Secondo Doxa, in crescita il tasso di digitalizzazione degli italiani

Secondo Doxa, in crescita il tasso di digitalizzazione degli italiani

Secondo l'ultima rilevazione Doxa, il tasso di digitalizzazione medio degli italiani, a fine 2017, ha raggiunto il 68% della popolazione, con un picco del 73% tra i 18-24enni.

Il valore calcolato da Doxa è il risultato dell'incrocio di 5 maxi-voci:
- frequenza mensile di connessione a Internet;
- numero di device dai quali ci si collega;
- quantità e frequenza di canali visitati sul web;
- partecipazione attiva su blog e forum;
- iscrizione e uso dei principali social network.

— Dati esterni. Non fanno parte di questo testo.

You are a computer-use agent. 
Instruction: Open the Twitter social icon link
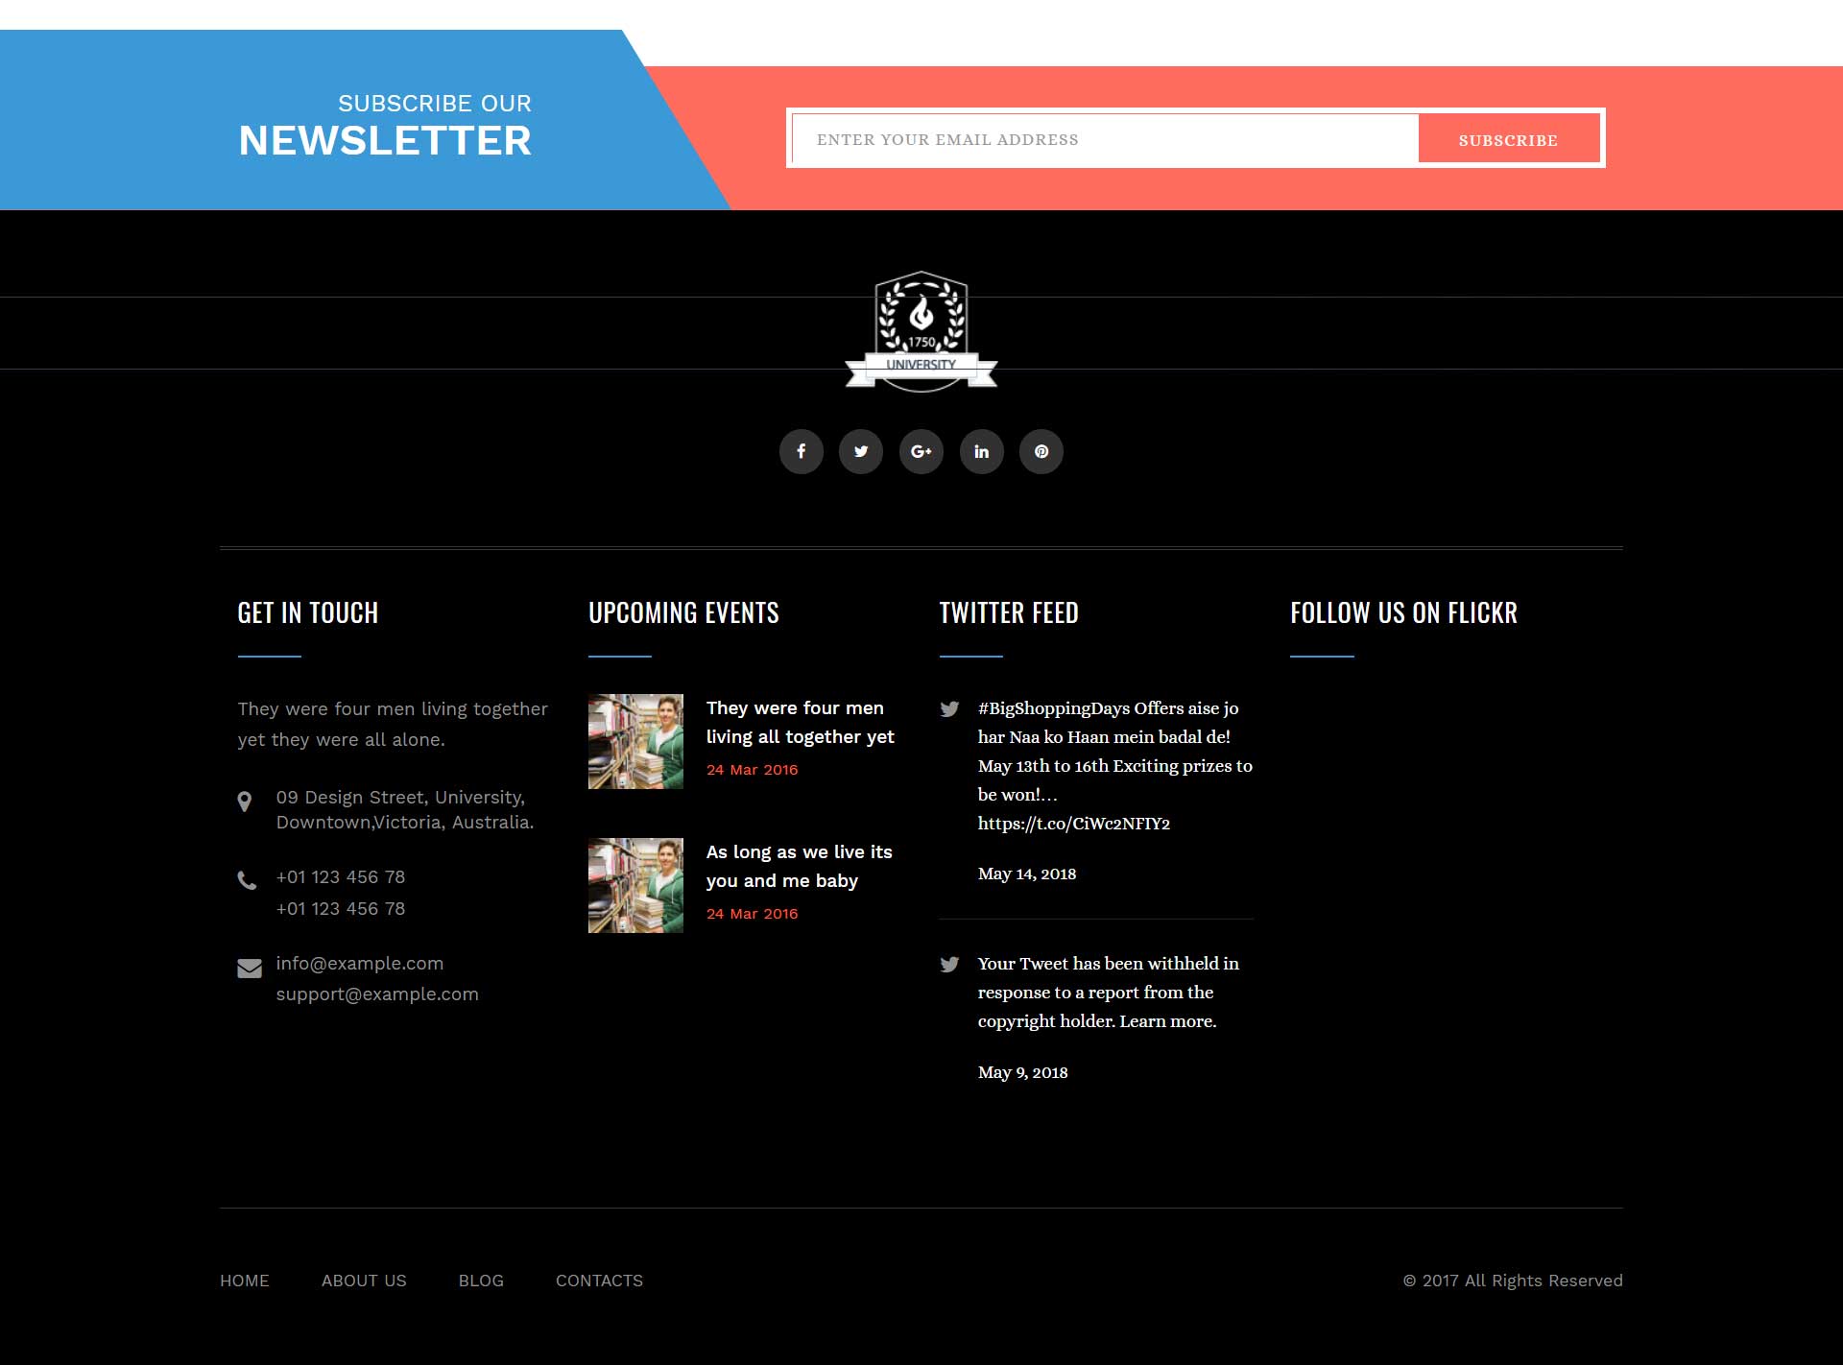[861, 451]
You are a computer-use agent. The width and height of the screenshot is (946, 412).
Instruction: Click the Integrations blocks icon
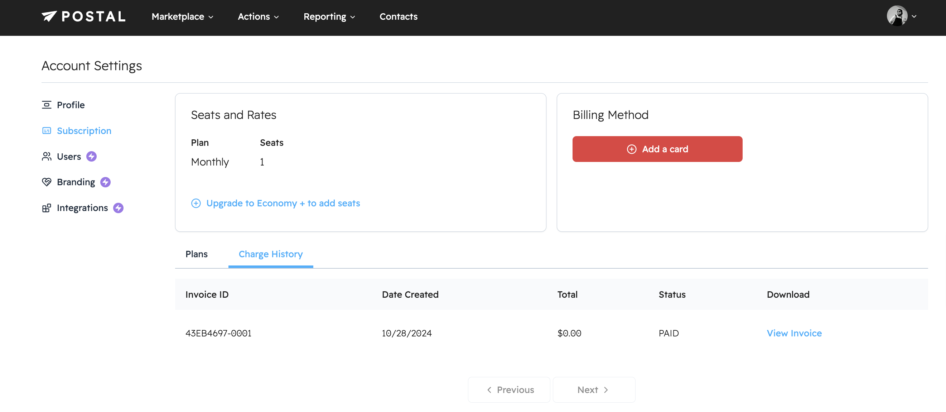(47, 208)
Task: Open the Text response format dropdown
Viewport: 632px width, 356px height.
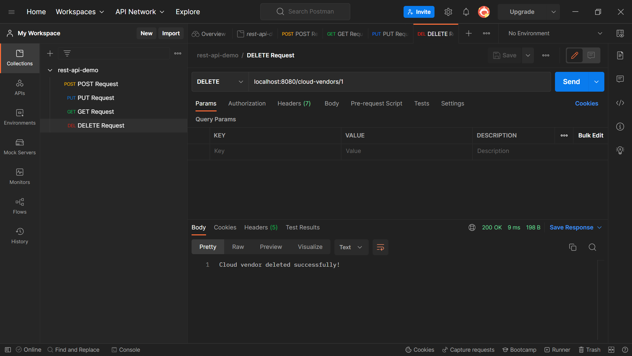Action: pos(351,247)
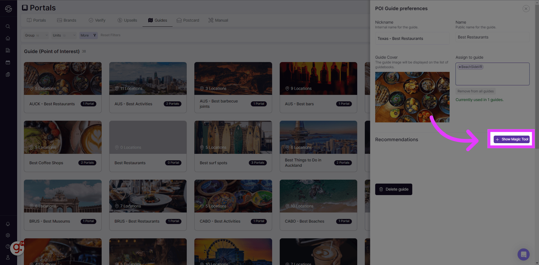Select the Home icon in the sidebar
This screenshot has height=265, width=539.
click(8, 38)
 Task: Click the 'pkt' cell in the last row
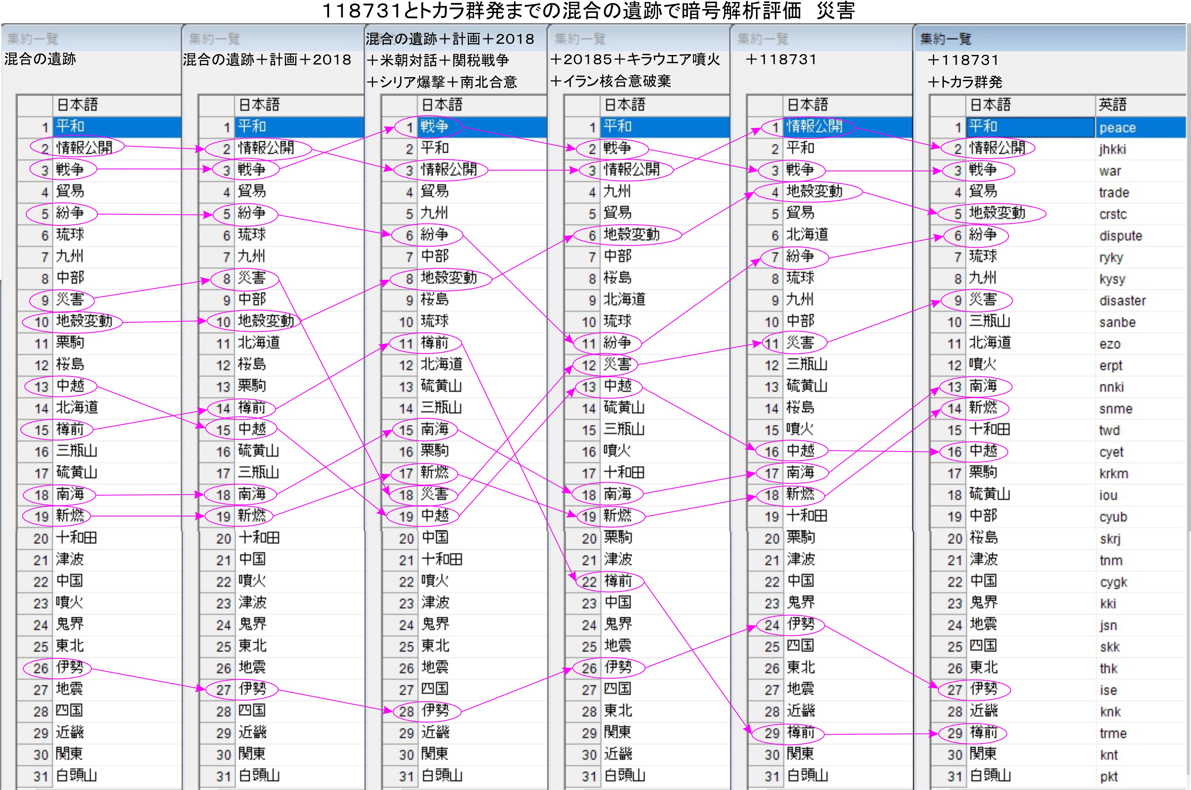[1109, 776]
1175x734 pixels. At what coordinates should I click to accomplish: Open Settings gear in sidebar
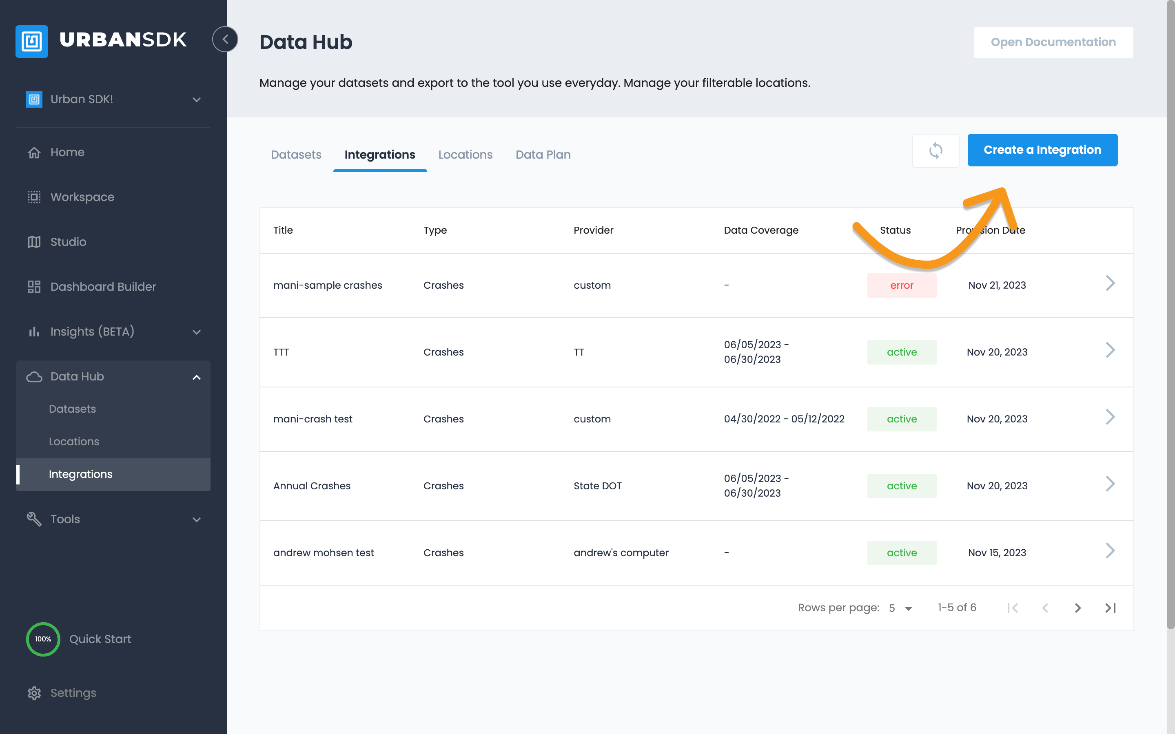point(34,693)
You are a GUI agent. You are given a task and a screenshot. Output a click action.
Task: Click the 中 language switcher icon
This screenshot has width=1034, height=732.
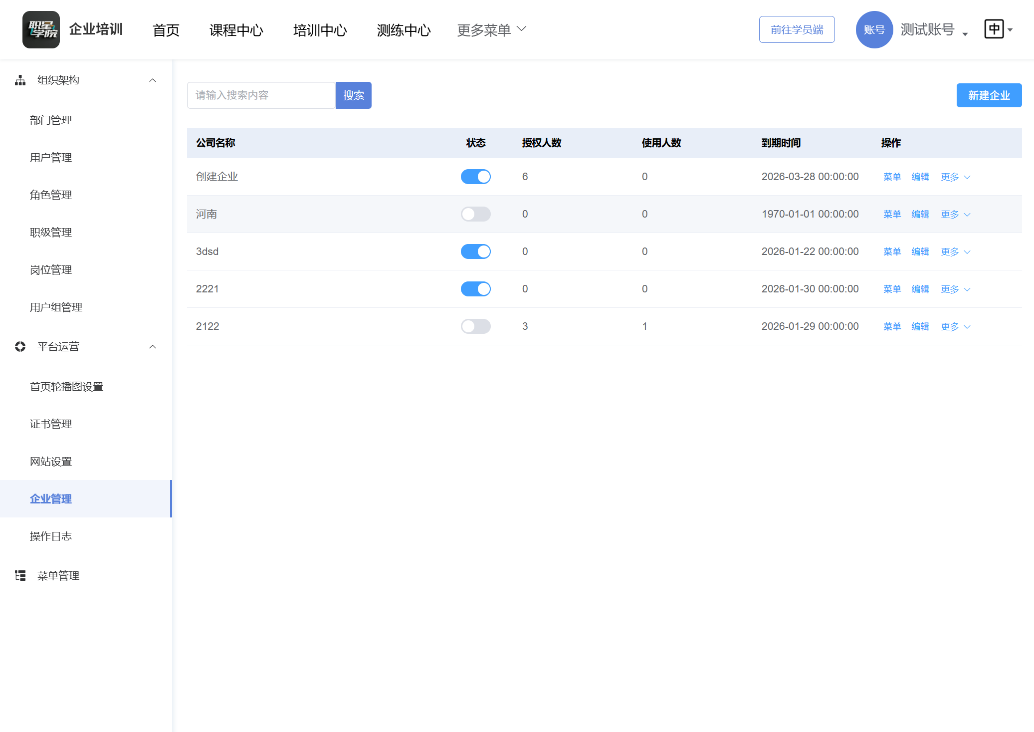point(994,29)
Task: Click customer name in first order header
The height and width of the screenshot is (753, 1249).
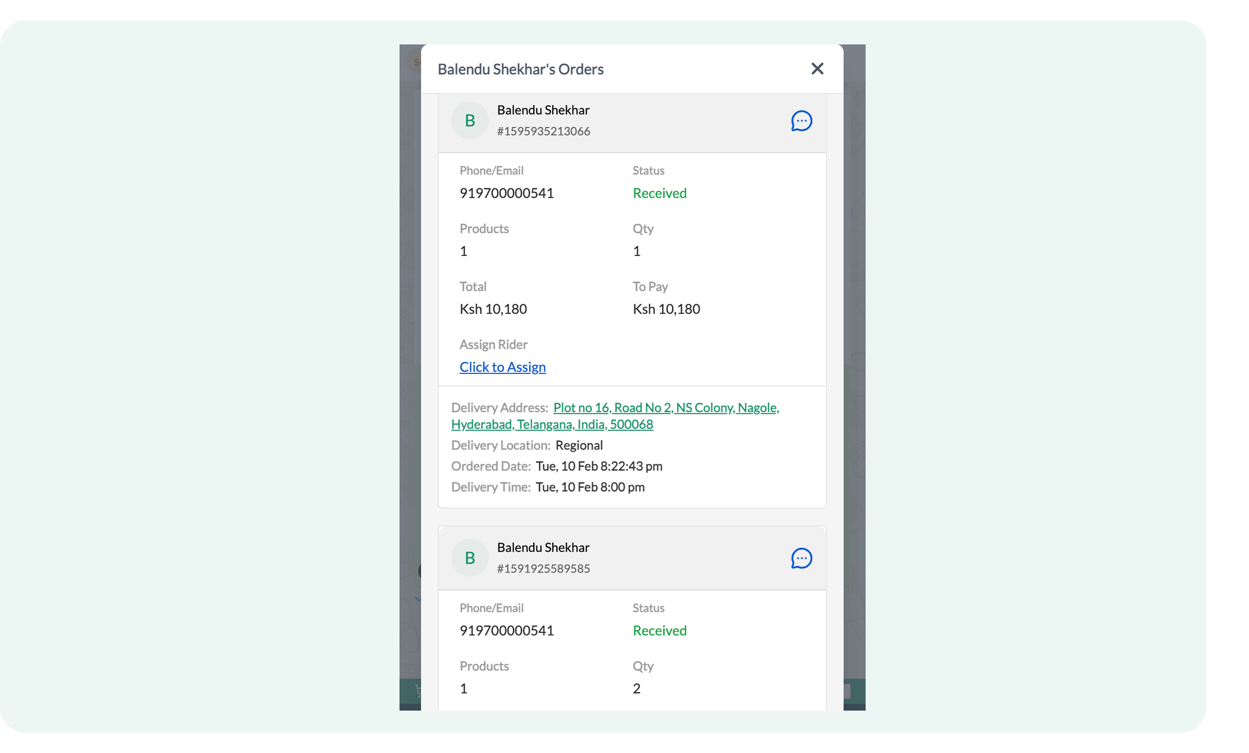Action: [543, 110]
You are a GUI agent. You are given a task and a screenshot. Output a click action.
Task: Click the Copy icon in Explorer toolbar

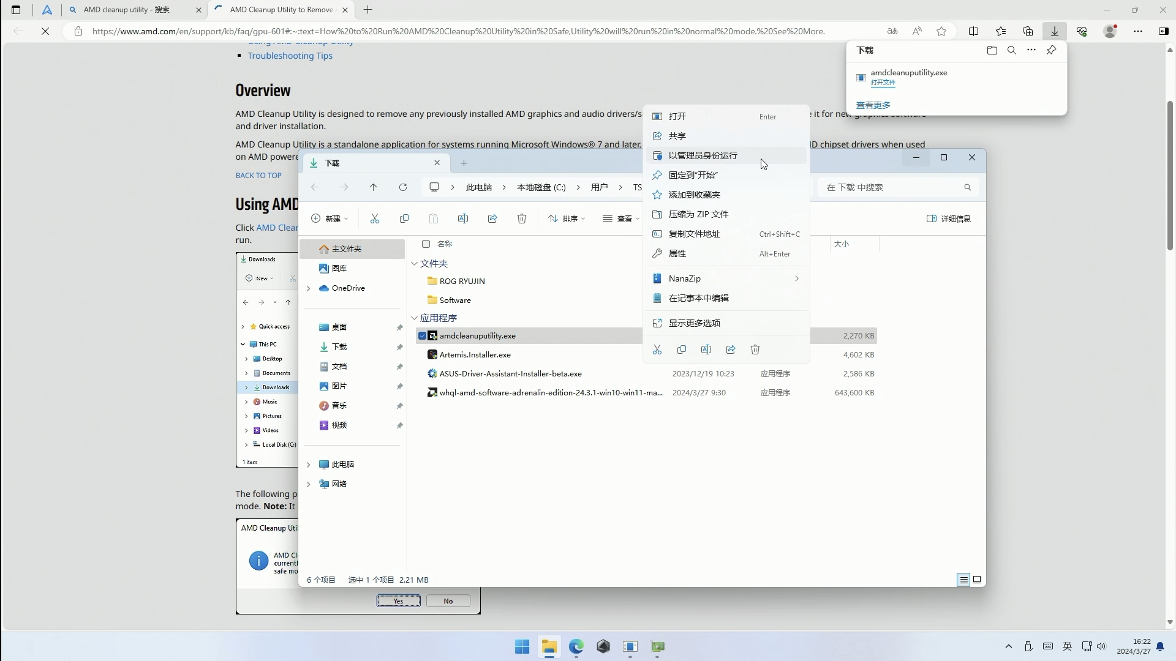[x=404, y=218]
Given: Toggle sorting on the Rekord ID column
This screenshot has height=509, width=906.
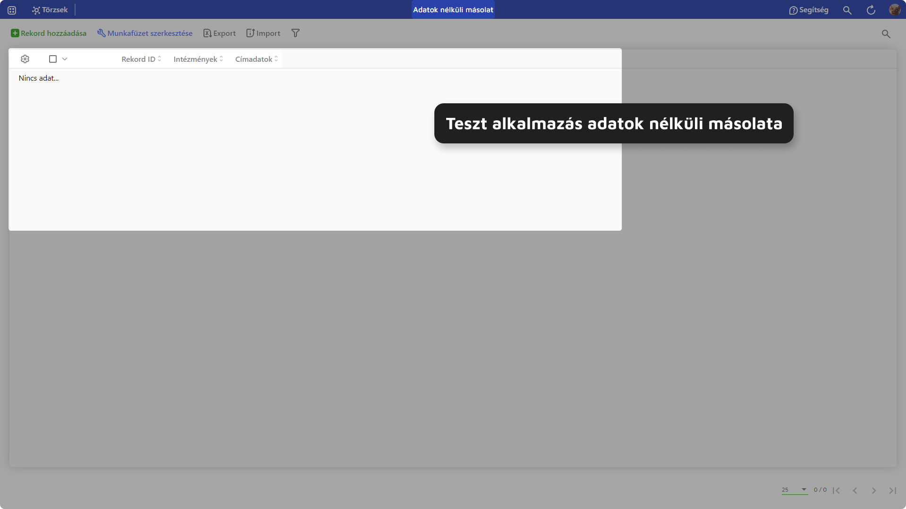Looking at the screenshot, I should click(159, 58).
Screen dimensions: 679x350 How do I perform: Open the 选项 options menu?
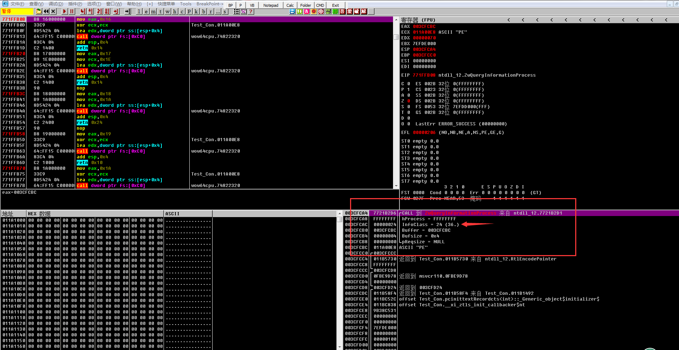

Ad essere evidente il dato che più si è giovani più si è attivi online. Il digital gap tra i 18-24enni e gli ultra 55enni è pari a 12 punti percentuali: 73% contro il 61%. Da segnalare come dato positivo, il fatto che non vi sia alcuna differenza tra maschi e femmine, entrambi posizionati a quota 68%.

A fare la differenza per quanto riguarda l'accesso al mondo digitale è il livello scolastico dei singoli. Tra chi ha frequentato la sola scuola dell’obbligo il tasso di digitalizzazione media non supera il 60%, mentre tra i laureati si attesta al 72%. Tra Nord e Sud infine vince il Sud: 69% contro il 67%.


Altro aspetto interessante rilevato dalla ricerca Doxa è che l’aumento del tasso di digitalizzazione degli italiani va di pari passo con l’incremento della consapevolezza per quanto riguarda insidie, trabocchetti o altre possibili "trappole" online. Un esempio? Il 33% degli italiani digitali dichiara di non fidarsi più delle recensioni online perché conscio del fatto che «molte sono false». Un anno fa la percentuale degli scettici non superava 25%.

Tuttavia anche tra i più attenti, l’abitudine a dare una occhiata online ad una recensione è più che radicata. Tanto è vero che il 76% del totale campione prima di fare un acquisto è solito consultare Internet incrociando recensioni e commenti tra i più diversi (il 3% in più rispetto a un anno prima). E in caso di spese importanti il 66% è pronto anche a rinunciarvi se il vox populi digitale ne ha decretato l’inutilità o, peggio ancora, l’inefficienza.


Per quanto riguarda i social, a fare la parte del leone è sempre Facebook, utilizzato dal 70% del campione, in linea con i risultati 2016, mentre a fare la parte del leone in termini di crescita è Instagram (che comunque è di proprietà di Facebook). Stando ai dati Doxa, la piattaforma di condivisione di foto, stories & co, ha archiviato il 2017 a quota 35% contro il 21% del 2016, finendo secondo tra i social network più amati.

Anche Twitter cresce, raggiungendo il 20%, ma la sua spinta propulsiva pare in rallentamento, considerando che nel 2014 viaggiava intorno al 17%. A tallonare la piattaforma di microblogging che proprio nel 2017 ha messo a segno un radicale cambio di rotta abbandonando anche il limite dei 140 caratteri, è LinkedIn che vola al 19% contro il 13% di fine 2016, seguito a sorpresa da Pinterest che balza al 16% contro il 9% di 12 mesi fa.